→ Problem requirements
Transcribe the complete listing exactly.

→ Data extract
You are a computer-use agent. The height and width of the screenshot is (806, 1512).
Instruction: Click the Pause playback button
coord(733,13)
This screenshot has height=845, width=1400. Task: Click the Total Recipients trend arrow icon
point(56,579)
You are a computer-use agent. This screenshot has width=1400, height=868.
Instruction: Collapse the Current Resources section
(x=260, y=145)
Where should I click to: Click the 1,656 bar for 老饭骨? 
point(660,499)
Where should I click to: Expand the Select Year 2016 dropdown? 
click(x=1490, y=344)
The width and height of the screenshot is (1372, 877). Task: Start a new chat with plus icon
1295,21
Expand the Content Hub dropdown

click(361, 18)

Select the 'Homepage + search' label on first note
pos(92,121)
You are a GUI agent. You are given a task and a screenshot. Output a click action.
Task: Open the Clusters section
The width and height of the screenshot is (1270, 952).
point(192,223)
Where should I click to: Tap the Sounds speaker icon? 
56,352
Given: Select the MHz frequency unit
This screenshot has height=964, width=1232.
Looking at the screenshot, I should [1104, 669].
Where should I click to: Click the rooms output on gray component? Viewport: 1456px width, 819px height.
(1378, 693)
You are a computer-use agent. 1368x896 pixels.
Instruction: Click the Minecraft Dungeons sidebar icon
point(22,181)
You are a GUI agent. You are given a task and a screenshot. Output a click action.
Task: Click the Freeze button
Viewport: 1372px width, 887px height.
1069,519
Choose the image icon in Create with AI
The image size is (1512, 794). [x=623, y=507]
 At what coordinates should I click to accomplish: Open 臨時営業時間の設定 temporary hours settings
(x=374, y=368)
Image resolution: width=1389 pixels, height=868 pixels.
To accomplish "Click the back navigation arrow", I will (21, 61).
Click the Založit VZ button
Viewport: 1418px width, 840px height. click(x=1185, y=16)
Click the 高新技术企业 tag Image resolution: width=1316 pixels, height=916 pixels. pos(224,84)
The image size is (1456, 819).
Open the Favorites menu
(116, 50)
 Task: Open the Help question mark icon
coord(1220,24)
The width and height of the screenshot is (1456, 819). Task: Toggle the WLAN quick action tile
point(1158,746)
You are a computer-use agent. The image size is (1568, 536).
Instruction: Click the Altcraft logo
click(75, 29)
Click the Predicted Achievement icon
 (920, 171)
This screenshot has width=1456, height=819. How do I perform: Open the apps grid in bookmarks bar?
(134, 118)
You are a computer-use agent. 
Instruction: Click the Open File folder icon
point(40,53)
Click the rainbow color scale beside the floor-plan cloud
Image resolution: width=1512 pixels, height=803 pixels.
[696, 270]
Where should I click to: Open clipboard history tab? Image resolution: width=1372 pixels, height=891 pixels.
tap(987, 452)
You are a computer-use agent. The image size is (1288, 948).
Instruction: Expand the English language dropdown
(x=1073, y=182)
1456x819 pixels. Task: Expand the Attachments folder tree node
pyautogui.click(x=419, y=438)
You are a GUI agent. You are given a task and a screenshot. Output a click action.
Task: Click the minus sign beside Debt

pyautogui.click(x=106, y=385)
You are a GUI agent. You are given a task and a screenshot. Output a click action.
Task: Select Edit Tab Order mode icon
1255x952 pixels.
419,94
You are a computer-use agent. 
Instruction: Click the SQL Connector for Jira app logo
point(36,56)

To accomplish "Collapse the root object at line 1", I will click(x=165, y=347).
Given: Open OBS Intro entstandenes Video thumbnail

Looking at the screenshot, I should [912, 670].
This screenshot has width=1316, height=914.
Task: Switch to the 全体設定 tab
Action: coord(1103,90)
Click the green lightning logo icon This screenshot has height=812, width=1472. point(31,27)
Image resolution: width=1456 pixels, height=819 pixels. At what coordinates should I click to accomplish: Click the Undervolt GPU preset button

→ Task output
You are a computer-use agent. The height and width of the screenshot is (806, 1512).
Instruction: Click the Pause playback button
coord(733,13)
This screenshot has height=845, width=1400. Task: Click the Total Recipients trend arrow icon
point(56,579)
You are a computer-use agent. This screenshot has width=1400, height=868.
Instruction: Collapse the Current Resources section
(x=260, y=145)
Where should I click to: Click the 1,656 bar for 老饭骨? 
point(660,499)
Where should I click to: Expand the Select Year 2016 dropdown? 
click(x=1490, y=344)
The width and height of the screenshot is (1372, 877). Task: Start a new chat with plus icon
1295,21
Expand the Content Hub dropdown

click(361, 18)

Select the 'Homepage + search' label on first note
pos(92,121)
You are a GUI agent. You are given a task and a screenshot. Output a click action.
Task: Open the Clusters section
The width and height of the screenshot is (1270, 952).
point(192,223)
Where should I click to: Tap the Sounds speaker icon? 
56,352
Given: Select the MHz frequency unit
This screenshot has height=964, width=1232.
Looking at the screenshot, I should [1104, 669].
Where should I click to: Click the rooms output on gray component? Viewport: 1456px width, 819px height.
(1378, 693)
You are a computer-use agent. 1368x896 pixels.
Instruction: Click the Minecraft Dungeons sidebar icon
point(22,181)
You are a GUI agent. You are given a task and a screenshot. Output a click action.
Task: Click the Freeze button
Viewport: 1372px width, 887px height.
1069,519
Choose the image icon in Create with AI
The image size is (1512, 794). [x=623, y=507]
 At what coordinates should I click to accomplish: Open 臨時営業時間の設定 temporary hours settings
(x=374, y=368)
Image resolution: width=1389 pixels, height=868 pixels.
To accomplish "Click the back navigation arrow", I will (21, 61).
Click the Založit VZ button
Viewport: 1418px width, 840px height. click(x=1185, y=16)
Click the 高新技术企业 tag Image resolution: width=1316 pixels, height=916 pixels. pos(224,84)
The image size is (1456, 819).
Open the Favorites menu
(116, 50)
 Task: Open the Help question mark icon
coord(1220,24)
The width and height of the screenshot is (1456, 819). Task: Toggle the WLAN quick action tile
point(1158,746)
You are a computer-use agent. The image size is (1568, 536).
Instruction: Click the Altcraft logo
click(75, 29)
Click the Predicted Achievement icon
 (920, 171)
This screenshot has width=1456, height=819. How do I perform: Open the apps grid in bookmarks bar?
(134, 118)
You are a computer-use agent. 
Instruction: Click the Open File folder icon
point(40,53)
Click the rainbow color scale beside the floor-plan cloud
Image resolution: width=1512 pixels, height=803 pixels.
[696, 270]
Where should I click to: Open clipboard history tab? Image resolution: width=1372 pixels, height=891 pixels.
tap(987, 452)
You are a computer-use agent. The image size is (1288, 948).
Instruction: Expand the English language dropdown
(x=1073, y=182)
1456x819 pixels. Task: Expand the Attachments folder tree node
pyautogui.click(x=419, y=438)
You are a GUI agent. You are given a task and a screenshot. Output a click action.
Task: Click the minus sign beside Debt

pyautogui.click(x=106, y=385)
You are a GUI agent. You are given a task and a screenshot. Output a click action.
Task: Select Edit Tab Order mode icon
1255x952 pixels.
419,94
You are a computer-use agent. 
Instruction: Click the SQL Connector for Jira app logo
point(36,56)

To accomplish "Collapse the root object at line 1", I will click(x=165, y=347).
Given: Open OBS Intro entstandenes Video thumbnail

Looking at the screenshot, I should [912, 670].
This screenshot has width=1316, height=914.
Task: Switch to the 全体設定 tab
Action: coord(1103,90)
Click the green lightning logo icon This screenshot has height=812, width=1472. point(31,27)
Image resolution: width=1456 pixels, height=819 pixels. At what coordinates should I click to accomplish: Click the Undervolt GPU preset button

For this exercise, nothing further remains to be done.